The show will start in the summer of 2008 at the Luxor, the pyramid-shaped hotel-casino where Angel has been filming, officials said Thursday at news conference to announce the still-unnamed show.
Director Serge Denoncourt described the live production as "Criss in Wonderland."
"He appears in a world he doesn't control and he has problems with girls, with giants, with evil," Denoncourt said.
"It's that kind of acid trip show. It's like being in Criss's head for two hours, which is something."
In the June 5 season debut of Angel's TV show and in a spectacular feat of cross-promotion, the magician levitates some eight metres above the light beam that shoots from the Luxor's pinnacle into space. On the televised show, Angel, 39, has dressed up as a woman, performed card tricks, walked on water, been lit on fire and caught bullets with his teeth.
In one illusion for the live show, Angel said a tornado will "come out of my mouth."
"The Luxor will experience a tornado 10 times a week. That's just one small element in a show filled with things that have never been experienced," he said.
The Cirque du Soleil (French for circus of the sun) show will add its signature acrobatics performed by dancers and puppets accompanied by music composed by Angel himself. The production has a story line and is filled with characters in a strange world.
"Criss is prisoner of that world and he will try to escape," Denoncourt said.

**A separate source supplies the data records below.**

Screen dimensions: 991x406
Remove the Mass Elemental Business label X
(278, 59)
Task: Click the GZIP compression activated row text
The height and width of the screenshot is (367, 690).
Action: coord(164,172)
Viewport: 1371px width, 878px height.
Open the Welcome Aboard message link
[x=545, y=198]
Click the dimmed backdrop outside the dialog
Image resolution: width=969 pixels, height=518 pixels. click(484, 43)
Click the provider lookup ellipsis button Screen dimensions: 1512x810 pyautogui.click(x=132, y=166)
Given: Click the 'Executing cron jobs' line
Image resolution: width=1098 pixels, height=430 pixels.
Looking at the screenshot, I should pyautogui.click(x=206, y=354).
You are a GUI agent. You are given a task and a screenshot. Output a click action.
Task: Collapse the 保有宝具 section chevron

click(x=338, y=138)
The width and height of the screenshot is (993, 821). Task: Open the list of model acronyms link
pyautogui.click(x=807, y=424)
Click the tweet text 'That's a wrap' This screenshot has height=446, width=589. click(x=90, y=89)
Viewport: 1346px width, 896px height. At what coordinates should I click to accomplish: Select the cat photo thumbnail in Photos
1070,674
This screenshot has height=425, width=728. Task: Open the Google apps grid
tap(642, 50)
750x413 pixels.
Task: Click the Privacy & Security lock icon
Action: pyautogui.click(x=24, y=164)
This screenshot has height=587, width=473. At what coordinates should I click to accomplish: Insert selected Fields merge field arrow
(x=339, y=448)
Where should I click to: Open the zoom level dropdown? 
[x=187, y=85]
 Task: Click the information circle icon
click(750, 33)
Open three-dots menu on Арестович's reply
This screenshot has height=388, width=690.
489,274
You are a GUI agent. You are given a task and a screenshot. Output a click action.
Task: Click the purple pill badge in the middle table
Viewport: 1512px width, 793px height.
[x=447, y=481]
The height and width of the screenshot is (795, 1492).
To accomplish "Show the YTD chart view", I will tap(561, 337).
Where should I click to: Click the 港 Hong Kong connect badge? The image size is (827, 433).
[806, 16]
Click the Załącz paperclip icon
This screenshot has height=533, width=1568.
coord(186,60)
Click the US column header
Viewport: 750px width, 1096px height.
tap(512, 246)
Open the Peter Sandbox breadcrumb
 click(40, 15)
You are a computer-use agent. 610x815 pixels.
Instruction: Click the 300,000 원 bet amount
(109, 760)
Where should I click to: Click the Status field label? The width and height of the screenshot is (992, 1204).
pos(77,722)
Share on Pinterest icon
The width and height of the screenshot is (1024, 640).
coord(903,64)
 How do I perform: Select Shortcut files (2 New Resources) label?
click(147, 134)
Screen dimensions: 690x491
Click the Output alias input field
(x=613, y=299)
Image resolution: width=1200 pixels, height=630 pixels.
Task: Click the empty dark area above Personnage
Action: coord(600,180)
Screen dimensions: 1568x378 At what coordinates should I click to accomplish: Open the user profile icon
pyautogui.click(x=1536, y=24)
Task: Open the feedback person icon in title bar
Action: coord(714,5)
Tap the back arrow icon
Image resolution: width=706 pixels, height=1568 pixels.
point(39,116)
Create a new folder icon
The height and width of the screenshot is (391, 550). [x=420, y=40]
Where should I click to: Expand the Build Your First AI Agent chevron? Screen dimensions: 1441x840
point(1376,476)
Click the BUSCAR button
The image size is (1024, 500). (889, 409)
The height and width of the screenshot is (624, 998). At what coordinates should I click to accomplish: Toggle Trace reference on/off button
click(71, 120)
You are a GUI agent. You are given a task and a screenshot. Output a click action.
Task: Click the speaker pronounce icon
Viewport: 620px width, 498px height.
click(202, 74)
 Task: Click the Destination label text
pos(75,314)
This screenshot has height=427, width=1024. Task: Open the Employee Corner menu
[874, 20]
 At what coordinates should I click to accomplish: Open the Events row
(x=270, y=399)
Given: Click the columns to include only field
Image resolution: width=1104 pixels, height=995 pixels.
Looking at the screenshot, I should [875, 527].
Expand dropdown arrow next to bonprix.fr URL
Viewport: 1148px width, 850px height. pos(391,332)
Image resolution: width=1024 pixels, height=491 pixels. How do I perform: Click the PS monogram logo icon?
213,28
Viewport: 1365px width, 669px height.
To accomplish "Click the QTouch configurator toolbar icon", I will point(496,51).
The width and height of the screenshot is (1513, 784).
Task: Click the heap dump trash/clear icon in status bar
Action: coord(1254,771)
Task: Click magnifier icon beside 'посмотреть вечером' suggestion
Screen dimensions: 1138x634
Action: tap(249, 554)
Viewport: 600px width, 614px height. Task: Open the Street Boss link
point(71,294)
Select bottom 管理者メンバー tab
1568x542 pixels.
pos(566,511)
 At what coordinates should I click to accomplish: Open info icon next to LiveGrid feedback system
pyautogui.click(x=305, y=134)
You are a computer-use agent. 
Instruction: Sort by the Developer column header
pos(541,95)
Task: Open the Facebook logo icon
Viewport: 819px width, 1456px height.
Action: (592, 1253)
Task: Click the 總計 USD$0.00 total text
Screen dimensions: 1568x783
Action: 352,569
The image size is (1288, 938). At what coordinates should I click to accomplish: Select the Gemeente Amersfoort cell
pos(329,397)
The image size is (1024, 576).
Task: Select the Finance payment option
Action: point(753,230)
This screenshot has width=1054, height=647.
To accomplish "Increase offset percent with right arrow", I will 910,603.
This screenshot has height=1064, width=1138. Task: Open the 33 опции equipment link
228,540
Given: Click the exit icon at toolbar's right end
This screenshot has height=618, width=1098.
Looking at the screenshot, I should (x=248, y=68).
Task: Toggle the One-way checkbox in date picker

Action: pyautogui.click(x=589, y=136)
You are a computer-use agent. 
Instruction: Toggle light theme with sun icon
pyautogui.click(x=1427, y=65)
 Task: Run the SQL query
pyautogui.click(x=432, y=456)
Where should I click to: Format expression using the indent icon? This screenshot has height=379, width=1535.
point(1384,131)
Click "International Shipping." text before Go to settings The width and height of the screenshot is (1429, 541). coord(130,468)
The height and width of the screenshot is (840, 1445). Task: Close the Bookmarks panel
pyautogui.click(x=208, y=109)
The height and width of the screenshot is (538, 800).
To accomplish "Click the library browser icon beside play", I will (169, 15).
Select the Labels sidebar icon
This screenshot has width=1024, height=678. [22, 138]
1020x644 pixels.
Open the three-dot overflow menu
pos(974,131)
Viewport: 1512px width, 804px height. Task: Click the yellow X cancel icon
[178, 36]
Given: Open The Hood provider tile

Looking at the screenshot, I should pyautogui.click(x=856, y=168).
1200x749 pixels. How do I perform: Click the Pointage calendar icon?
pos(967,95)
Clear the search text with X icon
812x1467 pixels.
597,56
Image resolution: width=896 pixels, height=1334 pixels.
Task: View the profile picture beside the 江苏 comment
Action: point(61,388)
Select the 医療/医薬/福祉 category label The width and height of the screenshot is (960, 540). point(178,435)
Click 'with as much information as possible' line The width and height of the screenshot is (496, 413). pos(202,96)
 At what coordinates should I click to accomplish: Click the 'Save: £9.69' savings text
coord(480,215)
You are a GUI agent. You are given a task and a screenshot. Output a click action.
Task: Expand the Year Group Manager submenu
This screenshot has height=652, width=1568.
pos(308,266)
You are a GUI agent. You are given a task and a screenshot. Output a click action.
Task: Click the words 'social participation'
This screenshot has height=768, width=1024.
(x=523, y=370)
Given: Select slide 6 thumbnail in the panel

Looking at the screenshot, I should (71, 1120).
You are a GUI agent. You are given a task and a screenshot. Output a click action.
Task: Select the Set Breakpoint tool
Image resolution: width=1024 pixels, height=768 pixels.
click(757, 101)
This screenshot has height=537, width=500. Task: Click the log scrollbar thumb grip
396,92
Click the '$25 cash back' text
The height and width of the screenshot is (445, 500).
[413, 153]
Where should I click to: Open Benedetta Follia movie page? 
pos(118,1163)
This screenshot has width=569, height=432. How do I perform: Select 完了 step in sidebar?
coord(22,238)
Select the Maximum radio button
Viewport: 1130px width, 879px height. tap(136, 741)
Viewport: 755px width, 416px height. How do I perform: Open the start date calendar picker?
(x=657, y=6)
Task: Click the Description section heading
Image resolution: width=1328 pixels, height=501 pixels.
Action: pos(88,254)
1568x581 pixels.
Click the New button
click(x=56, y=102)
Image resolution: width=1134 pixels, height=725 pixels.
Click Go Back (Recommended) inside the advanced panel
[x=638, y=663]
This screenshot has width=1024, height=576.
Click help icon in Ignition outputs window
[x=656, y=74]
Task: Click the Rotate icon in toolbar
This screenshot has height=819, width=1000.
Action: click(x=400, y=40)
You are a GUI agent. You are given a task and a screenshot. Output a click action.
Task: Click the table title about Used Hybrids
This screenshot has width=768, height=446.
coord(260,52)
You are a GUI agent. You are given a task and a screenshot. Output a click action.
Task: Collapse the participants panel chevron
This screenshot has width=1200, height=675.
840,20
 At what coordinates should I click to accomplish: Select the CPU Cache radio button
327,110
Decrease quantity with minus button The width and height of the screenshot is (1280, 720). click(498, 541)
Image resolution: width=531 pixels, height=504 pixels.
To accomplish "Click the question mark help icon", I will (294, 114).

The Luxor has been looking for a headline act since the Tony Award-winning Broadway musical "Hairspray" closed there last June after just a four-month run.
Luxor president Felix Rappaport said Angel comes with a "built-in audience," while "Hairspray" had a hard time drawing a crowd.
"Mindfreak" is A&E's No. 1 show among 18-45-year-olds and averages about 1.5 million viewers a week, the show's executive producer Dave Baram said.
"Broadway is still an open-ended question in Las Vegas," Rappaport said.
"Criss right now is just starting to erupt as a star. Cirque is going to give him exposure to a whole new level of audience."
Luxor parent MGM Mirage Inc. will spend US$75 million in pre-production costs, Rappaport said. Most of the money will be spent on the show itself, with only minor changes to the 1,520-seat theatre, he said.
The show joins other Cirque productions on the Strip, "Love," "Ka," "Zumanity," "O," and "Mystere." The Quebec-based circus troupe formed in 1984 is known for its extravagant theatrical performances that combine music, dance and acrobatics.
A seventh Cirque show with an Elvis theme is planned at MGM Mirage Inc.'s $7-billion CityCenter. The megaresort, set to open in November 2009, is under construction at the centre of the Strip.